Monitoring & Follow-up

  • Monitor severe adverse events using CTCAE v5.0 from conditioning start to 100 days post-ASCT.
  • Assess clinical outcomes using NEDA status, relapse rates, MRI event-free survival, and EDSS changes at 3, 5, and 10 years.
  • Follow-up visits with clinical and radiological assessments are required.

Risks

  • Early high-intensity conditioning regimens had high toxicity and treatment-related mortality; intermediate regimens have improved safety.
  • Expected transient hematological cytopenias, alopecia, and amenorrhea are not classified as adverse events.
  • Potential risks include infections during neutropenia and viral reactivations.

Patient & Prescribing Data

Patients with relapsing-remitting MS undergoing ASCT in Sweden with validated registry data.

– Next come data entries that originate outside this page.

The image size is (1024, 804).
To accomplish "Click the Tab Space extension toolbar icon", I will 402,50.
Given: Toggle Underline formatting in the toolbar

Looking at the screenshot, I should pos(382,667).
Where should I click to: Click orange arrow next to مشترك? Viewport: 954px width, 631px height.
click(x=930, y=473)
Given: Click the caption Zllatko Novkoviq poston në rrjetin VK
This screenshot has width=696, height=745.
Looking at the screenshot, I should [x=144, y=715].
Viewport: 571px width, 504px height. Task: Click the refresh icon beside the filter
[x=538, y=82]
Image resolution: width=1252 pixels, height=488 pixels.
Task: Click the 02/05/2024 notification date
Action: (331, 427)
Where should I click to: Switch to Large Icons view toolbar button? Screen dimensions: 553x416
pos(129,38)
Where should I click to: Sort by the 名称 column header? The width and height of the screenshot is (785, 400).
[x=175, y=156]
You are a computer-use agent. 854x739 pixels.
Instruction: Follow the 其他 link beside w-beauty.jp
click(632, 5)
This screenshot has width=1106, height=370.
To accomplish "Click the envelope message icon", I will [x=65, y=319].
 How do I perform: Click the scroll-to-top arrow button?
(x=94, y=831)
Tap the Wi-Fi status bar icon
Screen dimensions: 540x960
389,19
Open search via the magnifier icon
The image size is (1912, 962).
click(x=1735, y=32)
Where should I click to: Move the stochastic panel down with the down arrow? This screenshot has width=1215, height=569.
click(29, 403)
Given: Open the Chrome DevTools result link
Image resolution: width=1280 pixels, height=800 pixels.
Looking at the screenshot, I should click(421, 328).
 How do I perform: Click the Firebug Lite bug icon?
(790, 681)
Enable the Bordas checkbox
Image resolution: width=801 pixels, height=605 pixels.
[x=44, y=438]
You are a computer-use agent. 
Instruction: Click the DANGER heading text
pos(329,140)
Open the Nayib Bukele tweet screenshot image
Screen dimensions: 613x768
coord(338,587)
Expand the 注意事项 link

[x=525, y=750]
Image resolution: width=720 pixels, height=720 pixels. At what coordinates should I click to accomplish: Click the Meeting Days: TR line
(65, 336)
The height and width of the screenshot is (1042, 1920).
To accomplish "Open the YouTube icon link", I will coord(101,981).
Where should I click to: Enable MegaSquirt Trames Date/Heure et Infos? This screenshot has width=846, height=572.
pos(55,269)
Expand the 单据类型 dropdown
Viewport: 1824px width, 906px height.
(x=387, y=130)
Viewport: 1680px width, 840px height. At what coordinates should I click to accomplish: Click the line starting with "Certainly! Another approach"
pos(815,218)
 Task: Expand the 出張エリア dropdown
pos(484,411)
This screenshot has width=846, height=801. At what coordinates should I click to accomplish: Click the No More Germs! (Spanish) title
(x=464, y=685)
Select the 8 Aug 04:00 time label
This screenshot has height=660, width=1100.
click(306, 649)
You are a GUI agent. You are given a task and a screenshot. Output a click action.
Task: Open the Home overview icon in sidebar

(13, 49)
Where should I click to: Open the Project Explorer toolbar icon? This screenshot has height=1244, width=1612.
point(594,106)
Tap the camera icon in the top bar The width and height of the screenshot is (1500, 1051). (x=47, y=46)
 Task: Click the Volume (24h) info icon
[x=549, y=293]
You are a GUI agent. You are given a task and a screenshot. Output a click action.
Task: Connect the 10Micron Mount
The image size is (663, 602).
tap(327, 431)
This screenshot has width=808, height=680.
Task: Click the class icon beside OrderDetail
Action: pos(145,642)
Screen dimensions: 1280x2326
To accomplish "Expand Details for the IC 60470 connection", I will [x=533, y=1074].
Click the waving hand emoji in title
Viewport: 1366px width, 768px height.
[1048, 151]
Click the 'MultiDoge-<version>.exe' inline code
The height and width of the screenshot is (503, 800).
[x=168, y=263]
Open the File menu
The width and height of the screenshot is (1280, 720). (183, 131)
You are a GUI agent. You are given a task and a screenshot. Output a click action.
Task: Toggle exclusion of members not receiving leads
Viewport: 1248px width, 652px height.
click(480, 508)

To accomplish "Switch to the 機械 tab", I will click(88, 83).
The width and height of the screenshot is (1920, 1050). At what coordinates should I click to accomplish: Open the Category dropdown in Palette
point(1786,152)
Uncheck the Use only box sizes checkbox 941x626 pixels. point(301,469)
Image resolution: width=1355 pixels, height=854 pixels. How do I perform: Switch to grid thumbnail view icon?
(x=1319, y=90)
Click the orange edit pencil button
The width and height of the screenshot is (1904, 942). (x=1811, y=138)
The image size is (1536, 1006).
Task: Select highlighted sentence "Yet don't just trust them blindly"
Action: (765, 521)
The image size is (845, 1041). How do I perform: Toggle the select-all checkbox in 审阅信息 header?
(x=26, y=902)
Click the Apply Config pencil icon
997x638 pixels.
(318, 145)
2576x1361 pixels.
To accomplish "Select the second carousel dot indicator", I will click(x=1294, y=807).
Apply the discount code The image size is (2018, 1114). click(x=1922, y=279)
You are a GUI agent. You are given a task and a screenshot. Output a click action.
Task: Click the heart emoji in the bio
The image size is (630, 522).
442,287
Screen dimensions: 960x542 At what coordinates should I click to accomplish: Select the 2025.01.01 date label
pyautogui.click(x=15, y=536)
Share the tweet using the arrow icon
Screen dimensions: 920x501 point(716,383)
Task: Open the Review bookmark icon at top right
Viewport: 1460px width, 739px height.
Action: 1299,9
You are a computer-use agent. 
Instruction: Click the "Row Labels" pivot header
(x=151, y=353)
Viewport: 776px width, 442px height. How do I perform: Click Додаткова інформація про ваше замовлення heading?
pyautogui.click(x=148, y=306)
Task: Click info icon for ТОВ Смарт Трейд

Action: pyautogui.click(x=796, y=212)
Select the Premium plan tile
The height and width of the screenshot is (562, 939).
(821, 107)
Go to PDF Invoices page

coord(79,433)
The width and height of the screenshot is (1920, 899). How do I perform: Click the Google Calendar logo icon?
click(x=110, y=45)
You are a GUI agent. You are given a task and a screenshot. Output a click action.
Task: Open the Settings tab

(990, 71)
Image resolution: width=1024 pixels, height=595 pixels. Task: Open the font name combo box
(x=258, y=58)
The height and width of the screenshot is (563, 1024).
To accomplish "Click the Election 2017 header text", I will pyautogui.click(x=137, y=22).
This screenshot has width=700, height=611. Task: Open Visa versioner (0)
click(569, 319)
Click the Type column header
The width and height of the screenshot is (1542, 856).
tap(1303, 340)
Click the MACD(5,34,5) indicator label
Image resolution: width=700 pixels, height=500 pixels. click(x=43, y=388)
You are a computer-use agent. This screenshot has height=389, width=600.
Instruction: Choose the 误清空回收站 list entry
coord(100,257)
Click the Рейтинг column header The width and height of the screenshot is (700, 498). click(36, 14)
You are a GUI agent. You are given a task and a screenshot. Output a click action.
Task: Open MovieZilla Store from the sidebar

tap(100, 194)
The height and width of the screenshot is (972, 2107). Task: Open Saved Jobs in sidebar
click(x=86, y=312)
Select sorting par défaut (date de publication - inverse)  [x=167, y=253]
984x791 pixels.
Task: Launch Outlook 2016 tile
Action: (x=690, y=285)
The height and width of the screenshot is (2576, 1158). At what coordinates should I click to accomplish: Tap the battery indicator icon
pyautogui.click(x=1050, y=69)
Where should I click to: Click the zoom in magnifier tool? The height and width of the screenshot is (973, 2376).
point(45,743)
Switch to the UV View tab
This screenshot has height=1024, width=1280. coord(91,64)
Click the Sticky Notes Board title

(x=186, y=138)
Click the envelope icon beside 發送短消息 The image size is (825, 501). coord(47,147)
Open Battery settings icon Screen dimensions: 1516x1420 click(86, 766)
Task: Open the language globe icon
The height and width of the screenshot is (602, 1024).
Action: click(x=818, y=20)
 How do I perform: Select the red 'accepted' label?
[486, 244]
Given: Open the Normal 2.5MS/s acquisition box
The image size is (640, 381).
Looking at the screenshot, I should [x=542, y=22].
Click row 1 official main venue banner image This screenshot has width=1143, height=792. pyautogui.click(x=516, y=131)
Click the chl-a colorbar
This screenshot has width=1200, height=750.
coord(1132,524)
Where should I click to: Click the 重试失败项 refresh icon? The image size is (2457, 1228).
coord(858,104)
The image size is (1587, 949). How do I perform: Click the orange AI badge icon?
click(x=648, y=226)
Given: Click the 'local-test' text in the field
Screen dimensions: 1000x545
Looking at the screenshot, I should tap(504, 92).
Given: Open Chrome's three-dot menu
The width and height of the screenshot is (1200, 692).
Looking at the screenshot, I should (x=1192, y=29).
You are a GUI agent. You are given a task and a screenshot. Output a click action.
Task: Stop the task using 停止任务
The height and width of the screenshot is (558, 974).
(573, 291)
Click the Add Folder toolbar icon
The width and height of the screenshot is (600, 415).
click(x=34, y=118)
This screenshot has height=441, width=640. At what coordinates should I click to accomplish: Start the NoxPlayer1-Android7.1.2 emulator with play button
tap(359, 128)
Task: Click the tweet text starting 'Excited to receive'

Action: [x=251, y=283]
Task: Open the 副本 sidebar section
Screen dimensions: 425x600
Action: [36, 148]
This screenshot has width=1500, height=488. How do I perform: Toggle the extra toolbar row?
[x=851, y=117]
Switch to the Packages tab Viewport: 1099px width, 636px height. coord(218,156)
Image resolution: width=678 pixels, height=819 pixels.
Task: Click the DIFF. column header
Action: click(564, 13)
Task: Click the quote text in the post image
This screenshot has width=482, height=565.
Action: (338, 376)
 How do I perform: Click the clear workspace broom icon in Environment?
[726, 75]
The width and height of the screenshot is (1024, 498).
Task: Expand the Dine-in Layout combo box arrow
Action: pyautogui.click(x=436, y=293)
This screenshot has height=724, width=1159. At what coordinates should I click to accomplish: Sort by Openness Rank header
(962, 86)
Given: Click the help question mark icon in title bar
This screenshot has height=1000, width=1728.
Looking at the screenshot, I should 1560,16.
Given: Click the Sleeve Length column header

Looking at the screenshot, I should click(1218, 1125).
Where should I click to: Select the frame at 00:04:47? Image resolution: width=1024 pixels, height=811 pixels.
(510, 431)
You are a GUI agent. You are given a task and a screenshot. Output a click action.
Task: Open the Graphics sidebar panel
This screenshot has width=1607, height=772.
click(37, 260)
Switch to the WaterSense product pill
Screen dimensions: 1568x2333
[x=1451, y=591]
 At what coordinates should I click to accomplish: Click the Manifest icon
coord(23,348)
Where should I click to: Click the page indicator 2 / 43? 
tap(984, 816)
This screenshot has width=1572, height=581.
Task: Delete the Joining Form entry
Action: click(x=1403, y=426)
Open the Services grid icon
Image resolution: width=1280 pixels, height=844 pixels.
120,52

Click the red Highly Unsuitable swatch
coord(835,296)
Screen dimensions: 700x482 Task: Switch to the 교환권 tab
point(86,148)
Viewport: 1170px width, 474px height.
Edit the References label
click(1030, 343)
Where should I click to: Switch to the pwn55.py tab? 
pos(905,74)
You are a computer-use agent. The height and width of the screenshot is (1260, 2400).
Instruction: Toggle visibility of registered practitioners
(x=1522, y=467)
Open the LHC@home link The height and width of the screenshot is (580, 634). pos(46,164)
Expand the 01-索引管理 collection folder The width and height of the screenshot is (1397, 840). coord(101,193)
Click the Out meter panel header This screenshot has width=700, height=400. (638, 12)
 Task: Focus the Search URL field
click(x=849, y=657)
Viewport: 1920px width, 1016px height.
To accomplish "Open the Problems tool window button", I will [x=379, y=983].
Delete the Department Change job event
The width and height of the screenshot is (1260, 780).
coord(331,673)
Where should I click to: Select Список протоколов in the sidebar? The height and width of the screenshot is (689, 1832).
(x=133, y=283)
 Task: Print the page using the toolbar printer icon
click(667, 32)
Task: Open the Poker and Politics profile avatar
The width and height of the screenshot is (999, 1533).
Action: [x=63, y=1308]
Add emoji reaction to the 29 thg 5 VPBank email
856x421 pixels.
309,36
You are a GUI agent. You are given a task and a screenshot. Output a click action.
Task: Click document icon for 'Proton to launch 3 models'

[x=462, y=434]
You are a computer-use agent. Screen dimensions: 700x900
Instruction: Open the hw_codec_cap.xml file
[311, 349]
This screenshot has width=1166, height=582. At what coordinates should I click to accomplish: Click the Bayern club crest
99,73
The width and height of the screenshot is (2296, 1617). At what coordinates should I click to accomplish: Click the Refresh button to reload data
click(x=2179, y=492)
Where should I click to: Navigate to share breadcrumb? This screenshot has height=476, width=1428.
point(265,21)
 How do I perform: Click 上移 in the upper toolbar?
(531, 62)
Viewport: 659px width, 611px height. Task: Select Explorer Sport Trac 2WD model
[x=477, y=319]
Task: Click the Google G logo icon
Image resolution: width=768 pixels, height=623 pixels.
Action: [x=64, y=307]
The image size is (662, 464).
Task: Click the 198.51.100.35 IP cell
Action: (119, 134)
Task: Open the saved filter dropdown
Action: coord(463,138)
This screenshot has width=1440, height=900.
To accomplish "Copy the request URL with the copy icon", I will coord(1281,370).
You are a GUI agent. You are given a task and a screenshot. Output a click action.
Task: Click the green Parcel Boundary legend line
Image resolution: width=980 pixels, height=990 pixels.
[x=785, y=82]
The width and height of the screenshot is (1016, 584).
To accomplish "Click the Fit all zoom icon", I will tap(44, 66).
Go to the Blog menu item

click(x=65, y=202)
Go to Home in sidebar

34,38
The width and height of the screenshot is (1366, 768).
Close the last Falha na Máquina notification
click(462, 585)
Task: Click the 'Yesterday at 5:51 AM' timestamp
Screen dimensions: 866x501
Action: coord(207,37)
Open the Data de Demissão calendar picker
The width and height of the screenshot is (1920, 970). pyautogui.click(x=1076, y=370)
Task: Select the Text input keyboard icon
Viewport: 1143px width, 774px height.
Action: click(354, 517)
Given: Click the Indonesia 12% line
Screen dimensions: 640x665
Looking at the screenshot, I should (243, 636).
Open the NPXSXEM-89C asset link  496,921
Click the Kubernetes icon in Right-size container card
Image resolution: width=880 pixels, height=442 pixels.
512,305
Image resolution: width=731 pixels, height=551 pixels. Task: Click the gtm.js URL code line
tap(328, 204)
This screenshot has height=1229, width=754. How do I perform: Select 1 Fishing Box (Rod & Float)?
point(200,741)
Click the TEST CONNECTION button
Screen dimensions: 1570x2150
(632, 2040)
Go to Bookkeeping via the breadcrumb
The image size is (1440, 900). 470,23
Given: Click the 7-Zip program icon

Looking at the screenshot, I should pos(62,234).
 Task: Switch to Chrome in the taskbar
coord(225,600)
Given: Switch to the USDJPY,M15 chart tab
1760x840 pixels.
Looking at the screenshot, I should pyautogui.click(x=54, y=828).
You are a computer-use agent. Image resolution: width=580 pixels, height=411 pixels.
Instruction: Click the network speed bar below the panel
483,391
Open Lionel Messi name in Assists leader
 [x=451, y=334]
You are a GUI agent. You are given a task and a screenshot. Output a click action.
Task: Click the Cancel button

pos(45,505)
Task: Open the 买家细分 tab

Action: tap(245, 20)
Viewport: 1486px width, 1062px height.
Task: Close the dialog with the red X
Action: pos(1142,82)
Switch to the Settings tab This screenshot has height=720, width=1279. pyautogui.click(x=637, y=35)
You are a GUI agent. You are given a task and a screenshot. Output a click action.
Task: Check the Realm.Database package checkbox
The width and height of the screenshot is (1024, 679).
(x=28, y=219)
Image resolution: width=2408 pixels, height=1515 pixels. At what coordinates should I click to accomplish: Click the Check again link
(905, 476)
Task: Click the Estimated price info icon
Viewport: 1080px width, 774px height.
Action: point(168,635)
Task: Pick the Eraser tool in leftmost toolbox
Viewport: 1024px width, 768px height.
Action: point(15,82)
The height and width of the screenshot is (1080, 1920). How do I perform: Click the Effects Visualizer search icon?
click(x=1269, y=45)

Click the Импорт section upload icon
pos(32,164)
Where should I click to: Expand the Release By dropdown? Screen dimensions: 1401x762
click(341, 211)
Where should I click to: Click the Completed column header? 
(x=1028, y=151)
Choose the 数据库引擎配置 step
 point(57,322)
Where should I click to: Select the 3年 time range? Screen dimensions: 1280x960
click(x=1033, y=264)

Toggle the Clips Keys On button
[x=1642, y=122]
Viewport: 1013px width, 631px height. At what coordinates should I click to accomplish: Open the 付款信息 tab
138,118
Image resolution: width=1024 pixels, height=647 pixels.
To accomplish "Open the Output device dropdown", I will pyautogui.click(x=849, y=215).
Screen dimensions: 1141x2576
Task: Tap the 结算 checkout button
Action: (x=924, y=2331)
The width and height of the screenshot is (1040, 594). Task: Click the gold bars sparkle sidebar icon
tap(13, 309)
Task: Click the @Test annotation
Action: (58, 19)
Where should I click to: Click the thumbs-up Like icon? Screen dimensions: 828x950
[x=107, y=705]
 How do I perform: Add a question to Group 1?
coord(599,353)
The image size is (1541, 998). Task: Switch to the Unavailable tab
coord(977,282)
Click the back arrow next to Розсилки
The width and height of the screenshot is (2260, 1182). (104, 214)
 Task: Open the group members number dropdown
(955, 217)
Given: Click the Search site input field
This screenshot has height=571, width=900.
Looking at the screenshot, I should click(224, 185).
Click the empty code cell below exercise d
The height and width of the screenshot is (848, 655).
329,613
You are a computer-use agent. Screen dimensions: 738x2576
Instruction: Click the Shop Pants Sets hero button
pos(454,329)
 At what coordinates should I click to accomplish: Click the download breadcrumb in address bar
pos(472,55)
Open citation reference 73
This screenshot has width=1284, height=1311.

Both BEAM/ATG and Cy/ATG conditioning regimens achieve high remission rates; Cy/ATG use has increased recently due to favorable safety profile.

Clinical Best Practices

  • Careful patient selection focusing on RRMS phenotype to optimize ASCT outcomes.
  • Use intermediate-intensity conditioning regimens to balance efficacy and safety.
  • Implement comprehensive antimicrobial prophylaxis and viral monitoring protocols.
  • Ensure multidisciplinary follow-up with neurologists and hematologists including clinical and MRI assessments.
  • Use standardized criteria (NEDA, EDSS) for long-term efficacy evaluation.